# GOAL OF THE EXERCISE
Please count the lines of the records below that contain the word "click", treating uppercase and lowercase as different. Give only the number.

# SUPPLIED MATERIAL
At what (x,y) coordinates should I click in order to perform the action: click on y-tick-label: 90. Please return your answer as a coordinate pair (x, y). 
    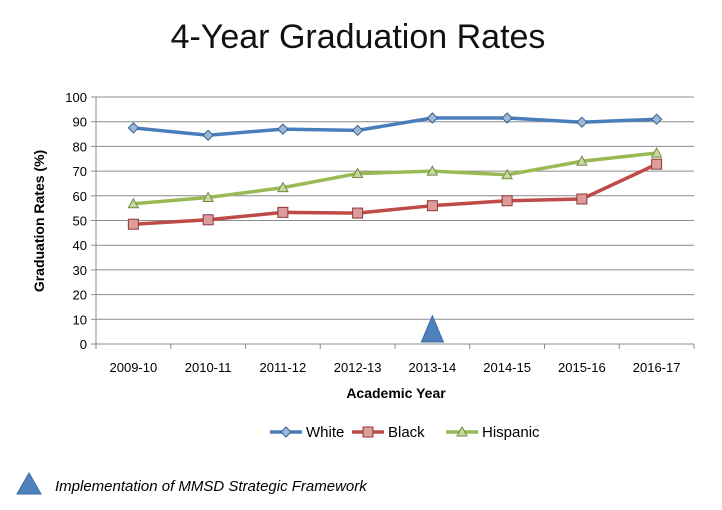
    Looking at the image, I should click on (80, 122).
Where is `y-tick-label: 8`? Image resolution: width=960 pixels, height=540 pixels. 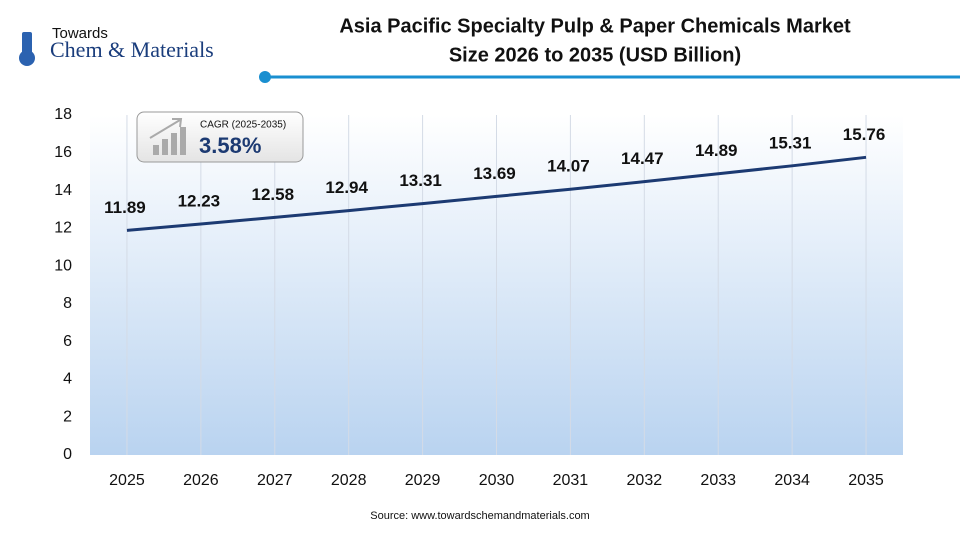 y-tick-label: 8 is located at coordinates (68, 304).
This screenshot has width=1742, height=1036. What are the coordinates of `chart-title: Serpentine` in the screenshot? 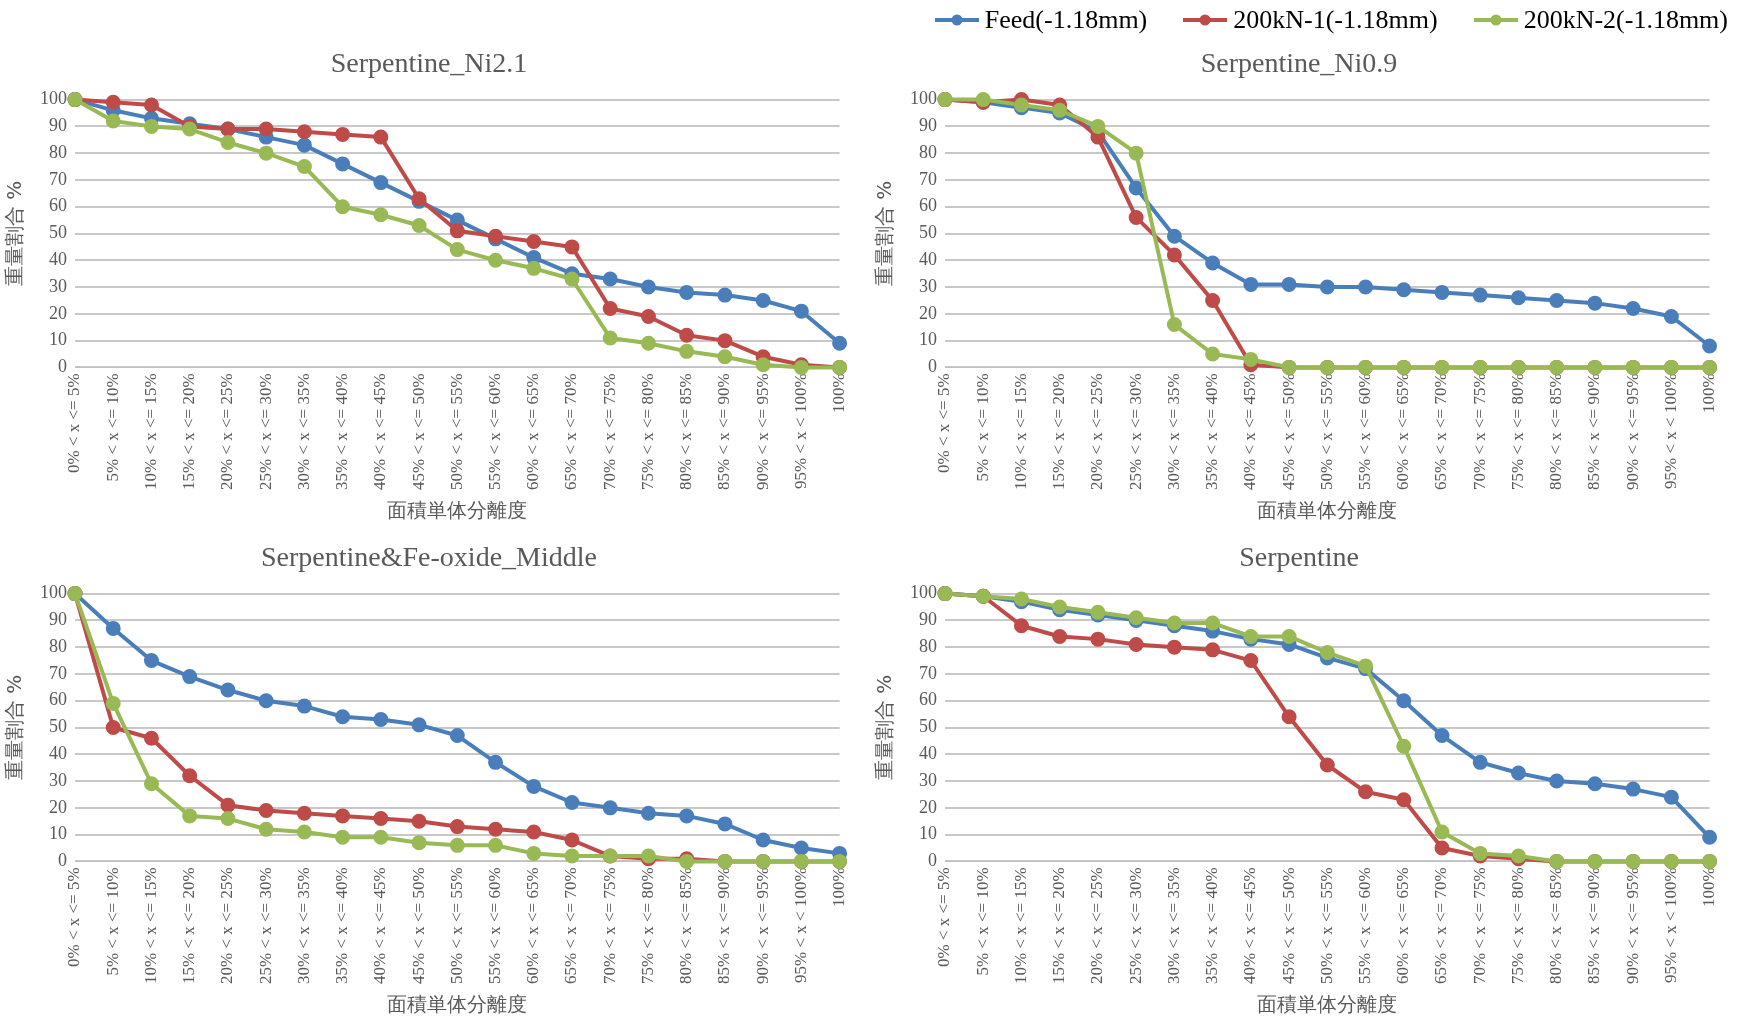 It's located at (1299, 557).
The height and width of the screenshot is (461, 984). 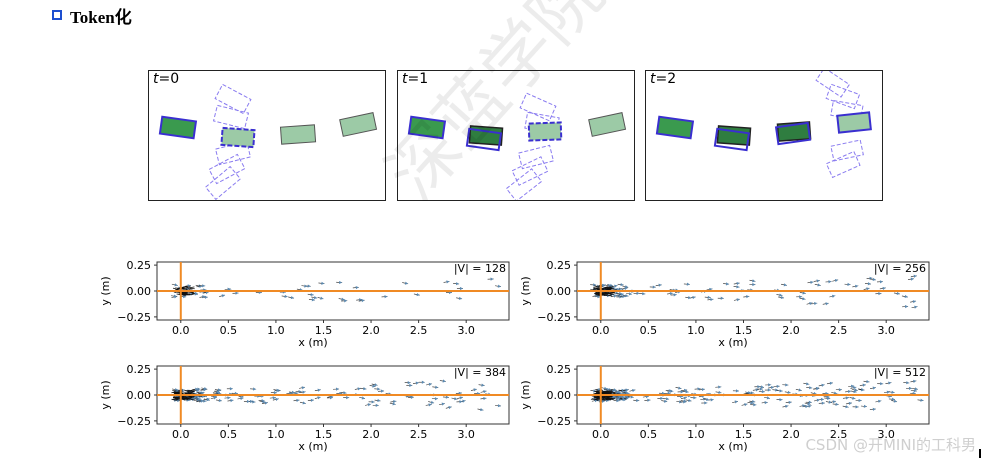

# ANSWER FOR THE TASK
2